OBJETIVO DO EXERCÍCIO: Retome a crônica sobre San Junipero logo depois da última frase e dê continuidade ao texto.

San Junipero

Crônicas - Por Vai Ali

02/03/2017

San Junipero é o 4º episódio da 3ª temporada da aclamada série Black Mirror. A nova Lost dos geeks tem vários episódios bacanas com temas que se tornam verdadeiras faixas de Moebius entre um futuro iminente e uma realidade invisível. Em um deles, temos o agridoce sabor de acharmos que somos diferentes de um rapaz que passa os dias pedalando por dinheiro simbólico (como se algum dinheiro fosse Real, com o perdão da lacanagem); em outro, o culto aos likes como medida social (novamente, que nos ilude por fingir ser ficção); em outro, uma realidade alternativa nos anos 80 onde todos os dias eram baladas épicas e diversão garantida.

E esta é San Junipero: uma cidade virtual criada para amenizar a vida de pessoas no leito de morte. A consciência da pessoa é “transportada” para esta cidade, podendo ser até mesmo eternizada lá, mesmo a pessoa morrendo. Mas não é a tecnologia que Black Mirror cria que nos fascina, e sim como as pessoas que interagem com elas refletem perfeitamente as minúcias das relações contemporâneas.

Pois parece que San Junipero anda sendo um pouco da ideologia de cada um, diariamente imersos em um faz-de-conta onde a consciência da dor cotidiana é aliviada pelo imaginário de suas proezas. Discursos de redes sociais contra ou a favor de alguns pratos de boteco, gostos que são impostos, golpes de vista ou golpes de estado, títulos de times de futebol, Deus-Buddah-Allah-Ateus e toda a discussão da criação do universo… cada um com a sua verdade, iludidamente feliz em num vácuo narcísico.

LINHAS EXTRAÍDAS:

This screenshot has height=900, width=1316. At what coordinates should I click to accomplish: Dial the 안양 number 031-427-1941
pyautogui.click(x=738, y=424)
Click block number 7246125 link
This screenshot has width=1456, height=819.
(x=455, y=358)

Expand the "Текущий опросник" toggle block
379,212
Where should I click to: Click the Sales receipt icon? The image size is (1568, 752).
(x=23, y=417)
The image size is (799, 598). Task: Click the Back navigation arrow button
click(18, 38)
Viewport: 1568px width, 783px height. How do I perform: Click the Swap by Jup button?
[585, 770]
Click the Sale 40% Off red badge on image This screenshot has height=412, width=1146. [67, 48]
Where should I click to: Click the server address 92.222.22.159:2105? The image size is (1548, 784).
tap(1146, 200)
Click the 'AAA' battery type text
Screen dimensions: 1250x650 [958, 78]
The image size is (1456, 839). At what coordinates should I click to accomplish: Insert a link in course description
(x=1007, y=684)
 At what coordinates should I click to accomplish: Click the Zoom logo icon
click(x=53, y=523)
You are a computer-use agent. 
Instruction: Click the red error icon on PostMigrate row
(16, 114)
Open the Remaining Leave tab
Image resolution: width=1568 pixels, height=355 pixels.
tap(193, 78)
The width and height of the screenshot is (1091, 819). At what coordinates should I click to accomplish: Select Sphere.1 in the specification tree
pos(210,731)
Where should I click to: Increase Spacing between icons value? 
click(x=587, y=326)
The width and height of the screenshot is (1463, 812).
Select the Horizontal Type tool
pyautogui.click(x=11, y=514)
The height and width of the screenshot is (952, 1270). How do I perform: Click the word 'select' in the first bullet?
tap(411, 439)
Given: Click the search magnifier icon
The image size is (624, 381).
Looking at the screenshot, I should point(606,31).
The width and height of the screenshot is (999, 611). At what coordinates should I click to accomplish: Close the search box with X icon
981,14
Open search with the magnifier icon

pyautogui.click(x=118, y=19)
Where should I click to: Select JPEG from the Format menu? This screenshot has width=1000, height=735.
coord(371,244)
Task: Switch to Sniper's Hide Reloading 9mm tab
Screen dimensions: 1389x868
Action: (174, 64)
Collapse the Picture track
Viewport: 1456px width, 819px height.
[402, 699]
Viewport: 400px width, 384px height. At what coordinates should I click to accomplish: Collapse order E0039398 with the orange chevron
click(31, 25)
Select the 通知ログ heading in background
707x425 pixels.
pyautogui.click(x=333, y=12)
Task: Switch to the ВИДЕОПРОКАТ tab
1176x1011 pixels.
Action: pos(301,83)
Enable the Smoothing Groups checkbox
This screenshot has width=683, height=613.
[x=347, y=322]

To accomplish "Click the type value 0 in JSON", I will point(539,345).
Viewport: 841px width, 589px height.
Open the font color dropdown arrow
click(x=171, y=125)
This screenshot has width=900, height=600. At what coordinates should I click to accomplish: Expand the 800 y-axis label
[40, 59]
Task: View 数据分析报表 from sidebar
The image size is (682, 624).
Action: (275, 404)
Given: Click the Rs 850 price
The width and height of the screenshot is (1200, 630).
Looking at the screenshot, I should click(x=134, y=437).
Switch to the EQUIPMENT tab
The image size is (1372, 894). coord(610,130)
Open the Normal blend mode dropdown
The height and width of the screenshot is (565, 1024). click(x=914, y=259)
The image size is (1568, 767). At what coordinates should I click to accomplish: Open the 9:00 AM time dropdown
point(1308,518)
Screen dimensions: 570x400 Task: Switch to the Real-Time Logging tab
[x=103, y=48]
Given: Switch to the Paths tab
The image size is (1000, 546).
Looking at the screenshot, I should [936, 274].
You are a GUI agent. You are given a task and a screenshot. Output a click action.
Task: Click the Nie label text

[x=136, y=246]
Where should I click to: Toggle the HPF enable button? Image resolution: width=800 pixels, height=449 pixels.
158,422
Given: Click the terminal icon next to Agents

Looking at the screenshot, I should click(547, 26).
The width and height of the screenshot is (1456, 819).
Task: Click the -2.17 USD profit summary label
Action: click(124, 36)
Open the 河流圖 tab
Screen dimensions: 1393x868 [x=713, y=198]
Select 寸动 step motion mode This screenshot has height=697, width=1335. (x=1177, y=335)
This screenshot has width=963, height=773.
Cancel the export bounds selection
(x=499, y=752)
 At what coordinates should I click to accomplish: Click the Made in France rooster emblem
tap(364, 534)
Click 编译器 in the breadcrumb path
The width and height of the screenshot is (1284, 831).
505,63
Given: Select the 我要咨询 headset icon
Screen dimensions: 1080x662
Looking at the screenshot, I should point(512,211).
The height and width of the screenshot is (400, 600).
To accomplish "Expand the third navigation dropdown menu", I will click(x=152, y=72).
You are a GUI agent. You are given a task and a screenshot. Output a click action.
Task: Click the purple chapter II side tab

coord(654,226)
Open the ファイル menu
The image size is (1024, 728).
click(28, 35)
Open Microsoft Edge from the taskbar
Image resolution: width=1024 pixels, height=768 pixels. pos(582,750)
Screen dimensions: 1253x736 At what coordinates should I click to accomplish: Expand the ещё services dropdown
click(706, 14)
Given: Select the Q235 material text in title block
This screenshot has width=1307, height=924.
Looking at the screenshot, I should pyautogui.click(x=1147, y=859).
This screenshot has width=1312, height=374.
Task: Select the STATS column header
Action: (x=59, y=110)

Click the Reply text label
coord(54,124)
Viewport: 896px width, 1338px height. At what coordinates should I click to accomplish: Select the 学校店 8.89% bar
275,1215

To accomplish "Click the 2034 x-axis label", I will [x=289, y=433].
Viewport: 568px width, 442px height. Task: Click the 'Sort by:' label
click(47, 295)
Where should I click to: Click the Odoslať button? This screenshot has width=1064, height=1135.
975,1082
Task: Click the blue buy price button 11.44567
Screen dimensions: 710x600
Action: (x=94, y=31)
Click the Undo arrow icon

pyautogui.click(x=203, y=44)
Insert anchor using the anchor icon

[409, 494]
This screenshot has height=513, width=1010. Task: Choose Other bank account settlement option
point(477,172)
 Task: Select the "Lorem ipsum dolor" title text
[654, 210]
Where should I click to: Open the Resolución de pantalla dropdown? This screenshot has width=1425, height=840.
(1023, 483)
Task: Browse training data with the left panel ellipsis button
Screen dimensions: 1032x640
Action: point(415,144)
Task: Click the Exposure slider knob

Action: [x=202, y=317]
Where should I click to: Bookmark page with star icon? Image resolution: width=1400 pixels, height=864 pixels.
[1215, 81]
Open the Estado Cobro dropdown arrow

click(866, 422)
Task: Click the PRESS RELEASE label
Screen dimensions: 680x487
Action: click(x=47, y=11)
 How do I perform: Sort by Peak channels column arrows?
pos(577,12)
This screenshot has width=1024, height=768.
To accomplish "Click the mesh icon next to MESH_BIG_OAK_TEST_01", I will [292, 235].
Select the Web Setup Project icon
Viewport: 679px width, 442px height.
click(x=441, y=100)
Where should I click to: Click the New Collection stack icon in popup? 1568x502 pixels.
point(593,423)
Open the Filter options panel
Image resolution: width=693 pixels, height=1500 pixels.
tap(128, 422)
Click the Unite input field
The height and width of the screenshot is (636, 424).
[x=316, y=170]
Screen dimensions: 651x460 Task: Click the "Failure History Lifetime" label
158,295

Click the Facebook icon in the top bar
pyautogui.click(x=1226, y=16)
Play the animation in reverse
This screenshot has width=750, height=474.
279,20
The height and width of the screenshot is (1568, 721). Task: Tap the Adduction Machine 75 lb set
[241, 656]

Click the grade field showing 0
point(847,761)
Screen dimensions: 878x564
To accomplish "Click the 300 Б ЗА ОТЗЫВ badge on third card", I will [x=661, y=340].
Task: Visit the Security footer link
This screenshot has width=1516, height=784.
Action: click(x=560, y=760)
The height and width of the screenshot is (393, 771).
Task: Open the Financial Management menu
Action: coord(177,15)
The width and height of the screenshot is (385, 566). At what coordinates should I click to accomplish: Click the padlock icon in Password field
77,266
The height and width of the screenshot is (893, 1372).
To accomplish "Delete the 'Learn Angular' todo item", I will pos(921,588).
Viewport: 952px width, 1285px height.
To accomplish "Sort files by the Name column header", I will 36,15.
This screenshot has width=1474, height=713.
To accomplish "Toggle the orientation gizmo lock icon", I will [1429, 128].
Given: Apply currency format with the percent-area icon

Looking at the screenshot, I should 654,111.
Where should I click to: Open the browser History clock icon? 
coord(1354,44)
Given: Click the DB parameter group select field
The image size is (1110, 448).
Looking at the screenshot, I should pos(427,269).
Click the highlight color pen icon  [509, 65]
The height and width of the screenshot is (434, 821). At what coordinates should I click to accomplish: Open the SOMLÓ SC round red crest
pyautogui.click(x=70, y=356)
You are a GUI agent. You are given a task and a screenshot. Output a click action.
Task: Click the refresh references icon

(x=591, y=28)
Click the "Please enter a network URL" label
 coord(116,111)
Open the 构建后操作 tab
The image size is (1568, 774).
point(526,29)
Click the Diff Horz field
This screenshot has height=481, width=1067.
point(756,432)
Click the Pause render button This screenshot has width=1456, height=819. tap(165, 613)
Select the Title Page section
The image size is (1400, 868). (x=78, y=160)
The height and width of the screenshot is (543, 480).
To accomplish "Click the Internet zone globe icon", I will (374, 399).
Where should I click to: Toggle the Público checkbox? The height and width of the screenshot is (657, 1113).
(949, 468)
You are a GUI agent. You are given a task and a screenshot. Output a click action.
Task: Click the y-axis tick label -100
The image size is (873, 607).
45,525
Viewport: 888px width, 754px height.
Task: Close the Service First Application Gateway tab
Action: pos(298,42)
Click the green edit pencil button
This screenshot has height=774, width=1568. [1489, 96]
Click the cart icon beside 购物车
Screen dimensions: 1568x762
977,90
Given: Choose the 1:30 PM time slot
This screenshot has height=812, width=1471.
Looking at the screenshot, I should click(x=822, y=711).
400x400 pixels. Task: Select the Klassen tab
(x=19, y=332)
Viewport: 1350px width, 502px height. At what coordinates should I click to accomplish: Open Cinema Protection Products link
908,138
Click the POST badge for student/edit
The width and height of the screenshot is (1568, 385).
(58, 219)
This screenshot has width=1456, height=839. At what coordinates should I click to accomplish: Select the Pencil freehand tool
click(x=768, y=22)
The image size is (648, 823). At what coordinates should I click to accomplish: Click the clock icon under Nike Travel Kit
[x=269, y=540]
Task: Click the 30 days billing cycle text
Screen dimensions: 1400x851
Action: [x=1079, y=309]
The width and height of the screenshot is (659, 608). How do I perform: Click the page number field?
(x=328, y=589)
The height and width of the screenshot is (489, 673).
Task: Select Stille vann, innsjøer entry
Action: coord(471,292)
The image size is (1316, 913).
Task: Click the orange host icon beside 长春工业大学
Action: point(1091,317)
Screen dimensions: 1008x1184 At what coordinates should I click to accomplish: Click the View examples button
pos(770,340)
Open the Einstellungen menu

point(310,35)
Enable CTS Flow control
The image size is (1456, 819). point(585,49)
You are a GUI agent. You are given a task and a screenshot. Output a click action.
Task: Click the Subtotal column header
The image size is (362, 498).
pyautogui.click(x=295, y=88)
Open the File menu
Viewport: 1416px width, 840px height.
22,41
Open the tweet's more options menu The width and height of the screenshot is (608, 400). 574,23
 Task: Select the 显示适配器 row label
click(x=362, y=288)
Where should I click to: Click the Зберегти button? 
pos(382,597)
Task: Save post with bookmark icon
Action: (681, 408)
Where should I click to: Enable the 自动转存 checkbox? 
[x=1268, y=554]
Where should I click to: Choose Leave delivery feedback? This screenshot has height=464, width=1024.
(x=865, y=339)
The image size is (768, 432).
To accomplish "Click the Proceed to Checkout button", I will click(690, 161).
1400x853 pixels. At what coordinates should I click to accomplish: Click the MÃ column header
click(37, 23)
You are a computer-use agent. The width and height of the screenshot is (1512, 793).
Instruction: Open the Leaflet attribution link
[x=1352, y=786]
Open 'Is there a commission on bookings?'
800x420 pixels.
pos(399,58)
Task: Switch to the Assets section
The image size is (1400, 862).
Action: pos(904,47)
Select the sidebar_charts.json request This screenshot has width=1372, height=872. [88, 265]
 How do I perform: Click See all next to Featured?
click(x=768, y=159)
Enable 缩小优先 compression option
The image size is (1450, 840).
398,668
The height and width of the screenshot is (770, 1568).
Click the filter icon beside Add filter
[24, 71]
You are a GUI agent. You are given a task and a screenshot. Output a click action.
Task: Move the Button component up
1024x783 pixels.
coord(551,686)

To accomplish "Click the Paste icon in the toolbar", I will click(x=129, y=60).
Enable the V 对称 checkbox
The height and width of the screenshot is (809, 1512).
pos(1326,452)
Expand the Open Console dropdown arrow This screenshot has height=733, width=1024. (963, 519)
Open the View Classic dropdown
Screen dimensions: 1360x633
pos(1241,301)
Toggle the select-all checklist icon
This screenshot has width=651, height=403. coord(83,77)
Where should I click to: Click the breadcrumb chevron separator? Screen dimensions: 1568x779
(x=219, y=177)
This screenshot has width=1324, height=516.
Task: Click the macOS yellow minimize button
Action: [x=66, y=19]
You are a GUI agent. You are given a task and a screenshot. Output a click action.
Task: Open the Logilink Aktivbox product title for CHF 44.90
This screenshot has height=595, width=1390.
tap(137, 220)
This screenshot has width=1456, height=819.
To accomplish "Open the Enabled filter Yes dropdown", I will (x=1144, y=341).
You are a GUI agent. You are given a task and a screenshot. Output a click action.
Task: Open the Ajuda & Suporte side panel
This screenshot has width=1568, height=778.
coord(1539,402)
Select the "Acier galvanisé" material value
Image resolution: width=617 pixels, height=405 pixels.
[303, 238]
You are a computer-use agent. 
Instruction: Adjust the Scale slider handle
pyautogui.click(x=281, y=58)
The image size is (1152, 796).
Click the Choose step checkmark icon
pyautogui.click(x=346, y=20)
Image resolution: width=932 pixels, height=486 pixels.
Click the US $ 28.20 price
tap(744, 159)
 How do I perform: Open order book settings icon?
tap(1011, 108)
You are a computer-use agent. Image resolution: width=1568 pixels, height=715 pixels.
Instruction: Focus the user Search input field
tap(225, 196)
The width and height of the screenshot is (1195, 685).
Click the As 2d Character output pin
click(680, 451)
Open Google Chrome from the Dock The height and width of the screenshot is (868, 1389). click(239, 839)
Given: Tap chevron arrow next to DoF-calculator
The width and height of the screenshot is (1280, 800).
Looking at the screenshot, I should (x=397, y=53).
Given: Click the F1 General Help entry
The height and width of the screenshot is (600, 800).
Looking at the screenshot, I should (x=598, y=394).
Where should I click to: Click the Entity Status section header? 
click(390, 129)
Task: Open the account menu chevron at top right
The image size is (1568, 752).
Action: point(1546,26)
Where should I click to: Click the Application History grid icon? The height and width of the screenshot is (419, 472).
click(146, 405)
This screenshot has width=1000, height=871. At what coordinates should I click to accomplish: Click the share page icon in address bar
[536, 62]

RESPOSTA:
Chega a ser intrigante a escolha do diretor do episódio de construir San Junipero como uma cidade costeira norte-americana nos anos 80, pois parece que, (in)conscientemente (des)contentes, estamos aos poucos regredindo no tempo como civilização – claro, denegados dia após dia com hashtags de positividade.

Eu entendo que sou pessimista. Mas a cada dia que abro minhas redes sociais e vejo, entre memes e páginas engraçadinhas, um monte de sacadinha de tudo quanto é intelectual – sacada sem rede, pois sabemos que não existem tantos intelectuais assim. Questão da presunção. Confundimos informação com conhecimento, acesso com inteligência, opinião com opressão. Estamos convictos que o único universo possível de existência é o que nós criamos dentro da nossa cabeça e tentamos reproduzir em discursos Código-Morse: picotados e que ninguém entende, mas entra na Wikipedia e acha que consegue decodificar.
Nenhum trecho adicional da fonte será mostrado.